Task data:
======

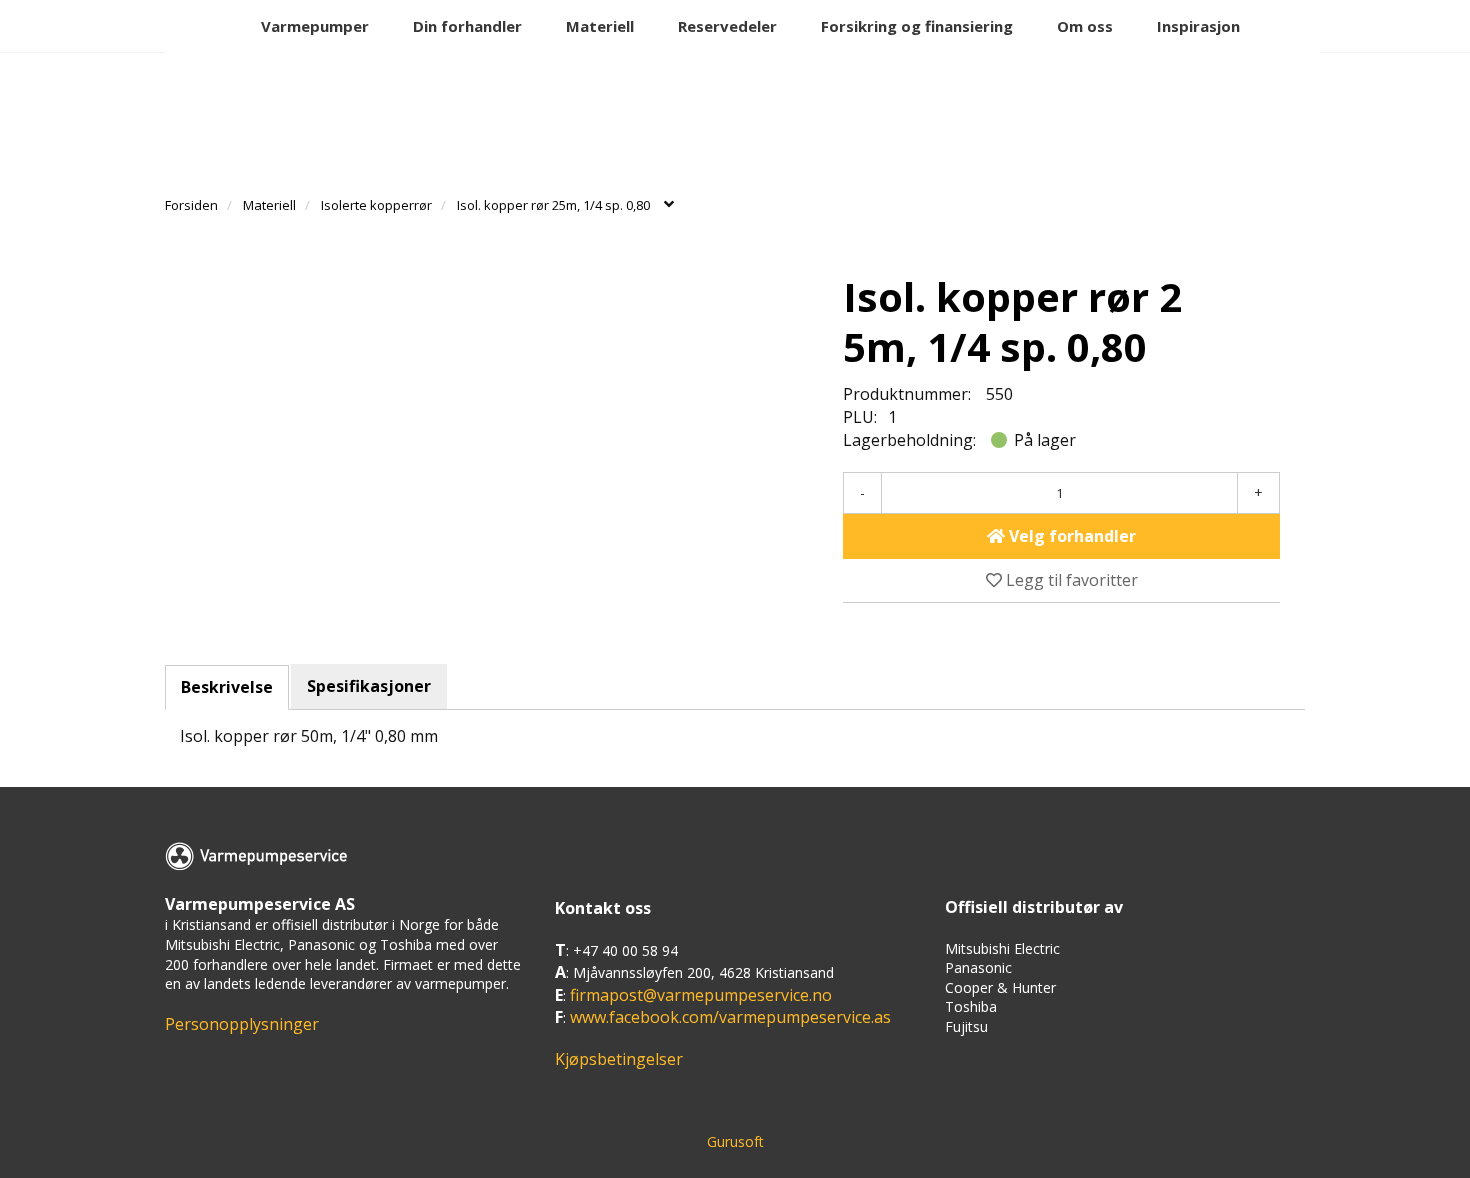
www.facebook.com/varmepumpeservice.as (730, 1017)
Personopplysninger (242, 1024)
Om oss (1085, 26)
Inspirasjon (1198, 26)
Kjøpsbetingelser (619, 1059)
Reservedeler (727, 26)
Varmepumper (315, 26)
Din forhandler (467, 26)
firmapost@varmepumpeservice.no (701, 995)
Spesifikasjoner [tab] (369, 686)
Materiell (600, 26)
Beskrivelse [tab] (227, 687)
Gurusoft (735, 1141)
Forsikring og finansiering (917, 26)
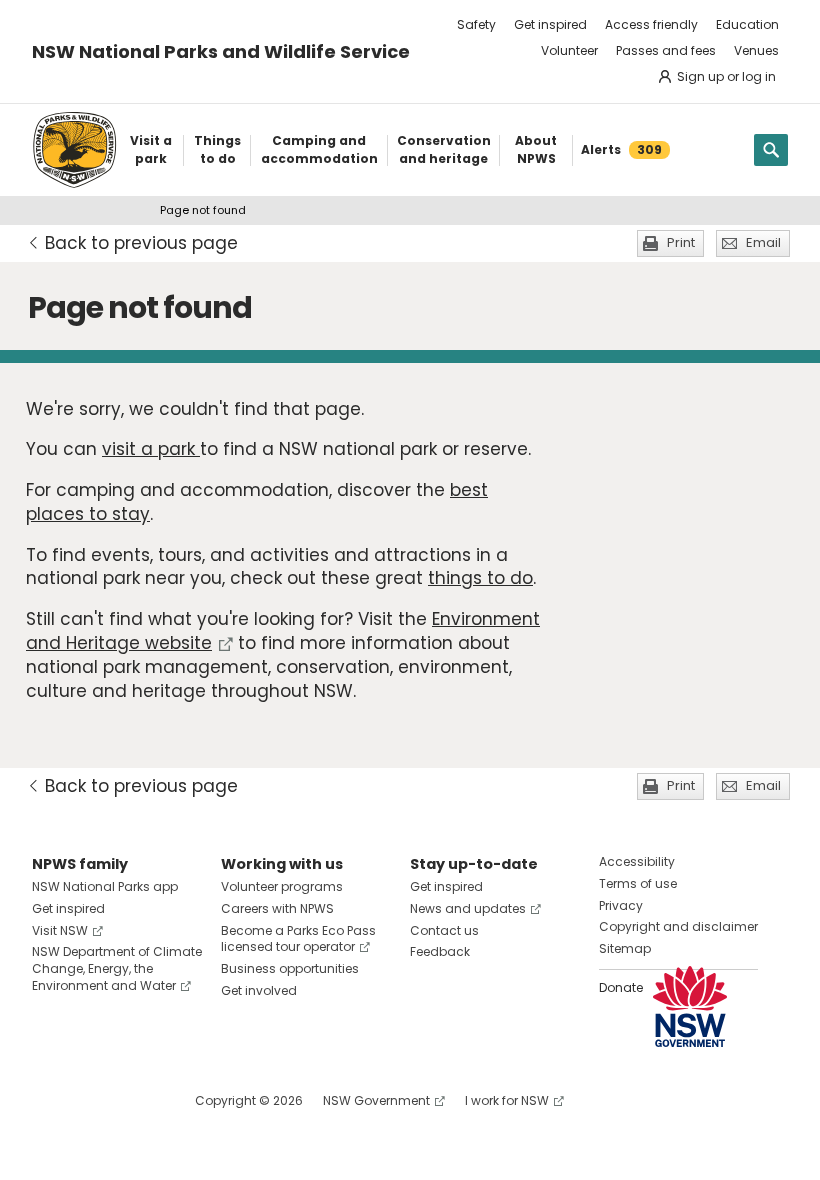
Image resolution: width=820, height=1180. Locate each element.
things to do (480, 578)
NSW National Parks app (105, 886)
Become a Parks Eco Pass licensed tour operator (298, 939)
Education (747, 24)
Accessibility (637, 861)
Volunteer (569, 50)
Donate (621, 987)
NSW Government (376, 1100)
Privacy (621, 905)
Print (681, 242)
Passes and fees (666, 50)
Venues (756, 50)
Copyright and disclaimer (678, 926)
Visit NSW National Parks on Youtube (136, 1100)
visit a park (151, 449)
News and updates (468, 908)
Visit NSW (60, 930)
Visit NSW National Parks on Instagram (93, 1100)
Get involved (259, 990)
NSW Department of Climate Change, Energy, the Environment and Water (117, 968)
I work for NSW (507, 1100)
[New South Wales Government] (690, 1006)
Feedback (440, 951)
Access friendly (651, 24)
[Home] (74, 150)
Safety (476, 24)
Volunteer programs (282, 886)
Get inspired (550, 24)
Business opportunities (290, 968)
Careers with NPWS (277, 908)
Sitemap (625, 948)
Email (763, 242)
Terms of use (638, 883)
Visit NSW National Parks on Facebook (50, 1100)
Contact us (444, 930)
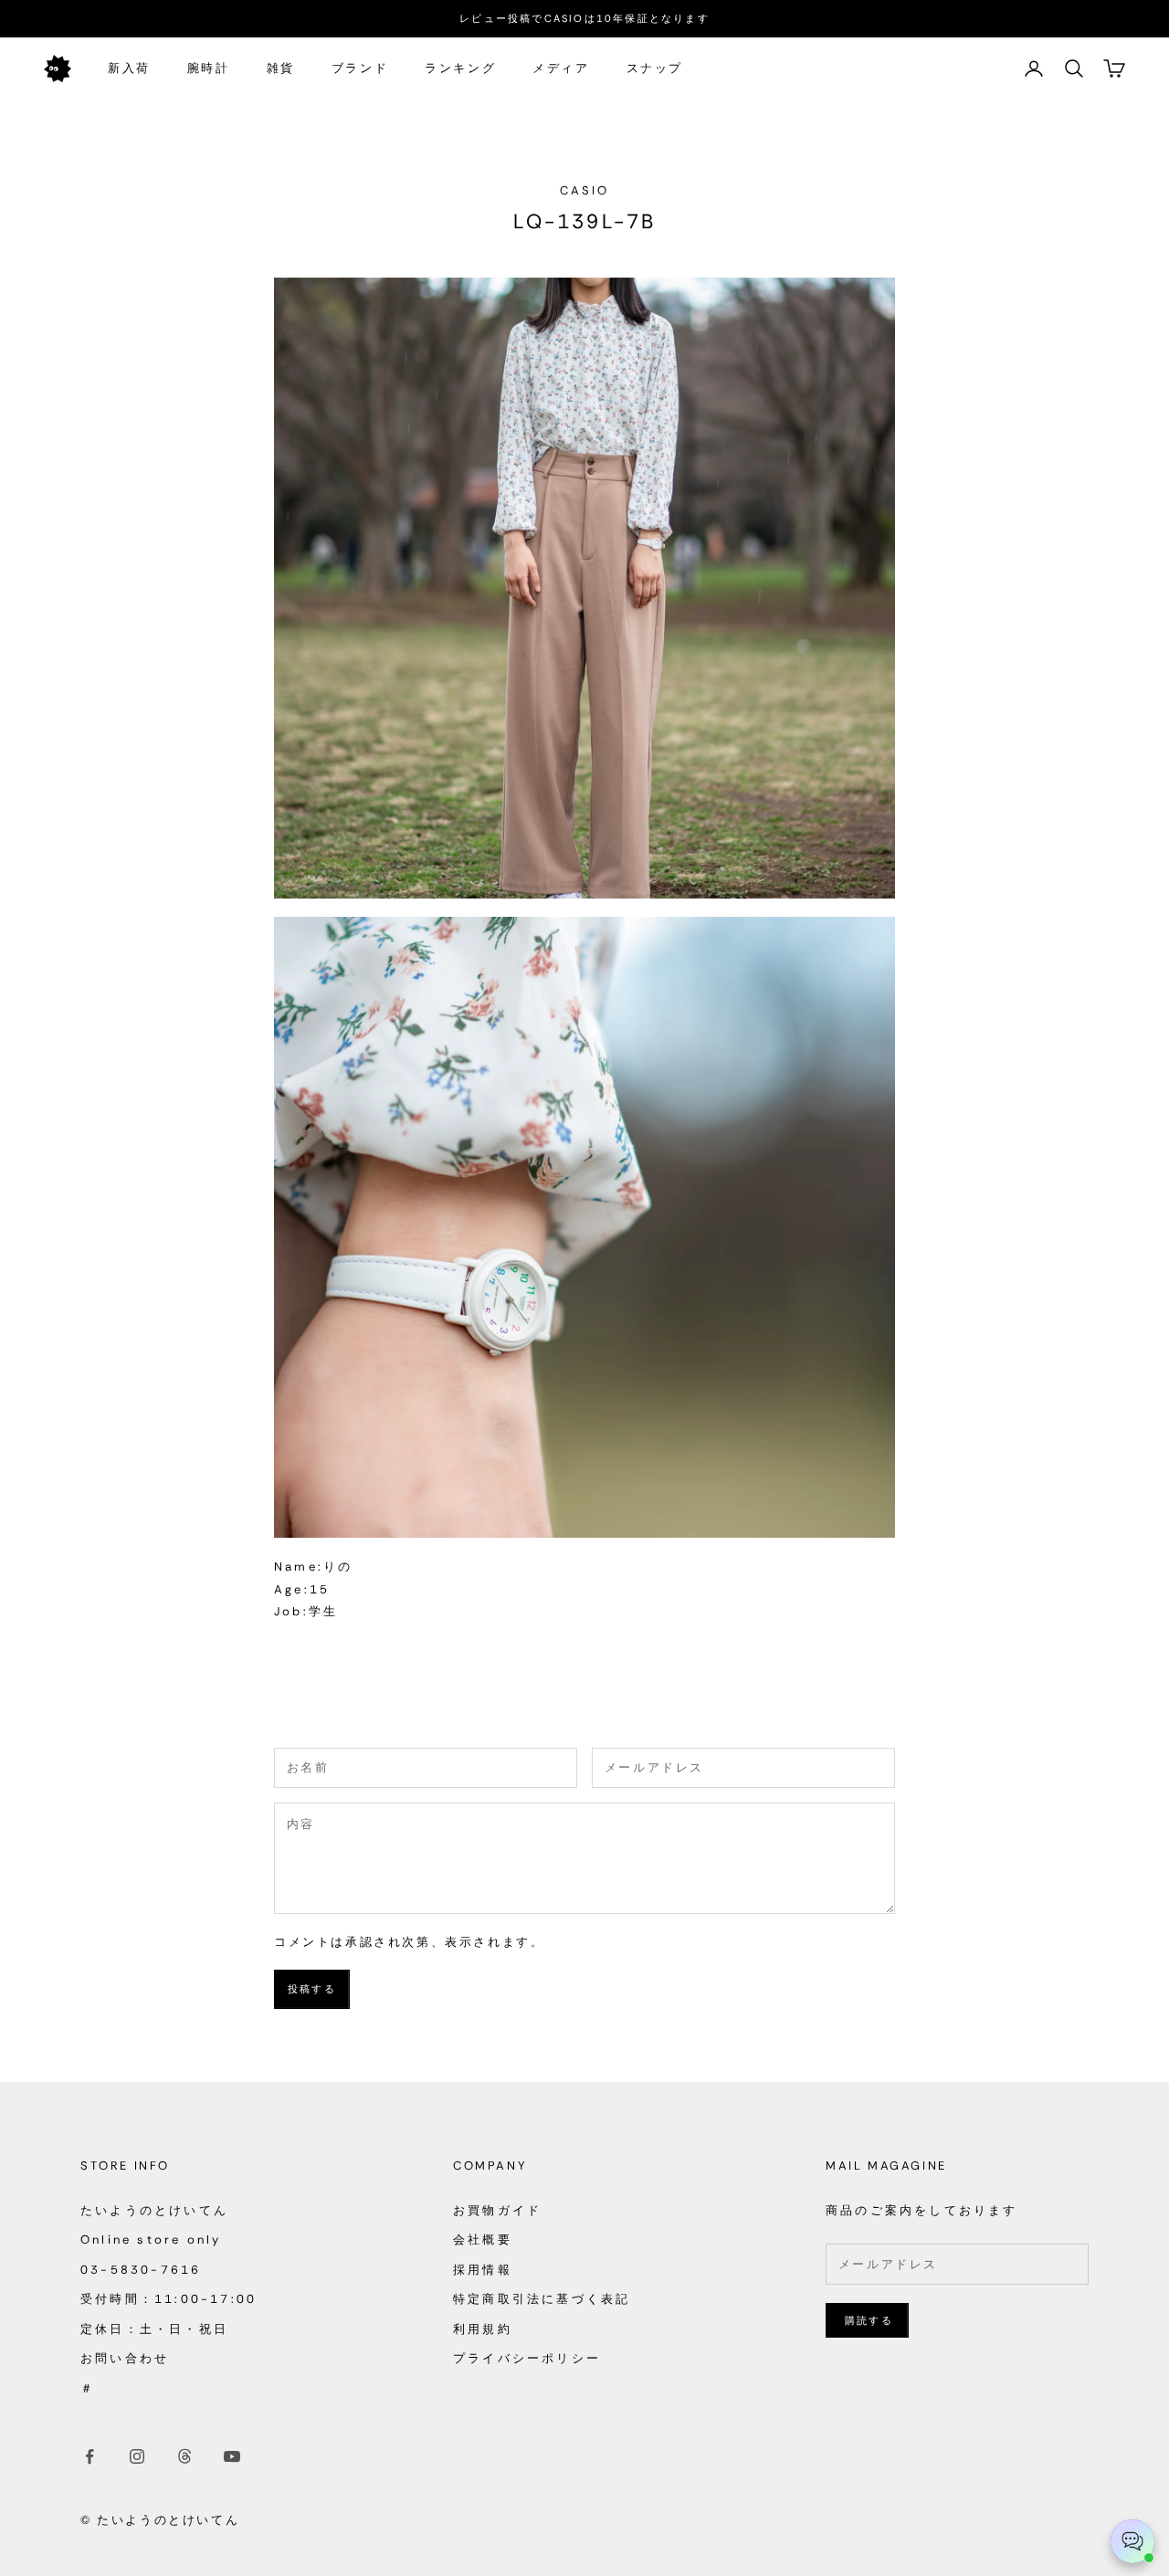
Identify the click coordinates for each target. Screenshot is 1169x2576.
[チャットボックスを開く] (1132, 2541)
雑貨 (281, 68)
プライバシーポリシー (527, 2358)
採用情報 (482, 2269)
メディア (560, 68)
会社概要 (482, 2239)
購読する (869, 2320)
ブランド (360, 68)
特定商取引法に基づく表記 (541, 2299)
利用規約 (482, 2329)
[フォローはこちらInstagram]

======

What you should do:
The expected result is every line from the material above that includes "Government".

Exercise response:
NSW Government (376, 1100)
[New South Wales Government] (690, 1006)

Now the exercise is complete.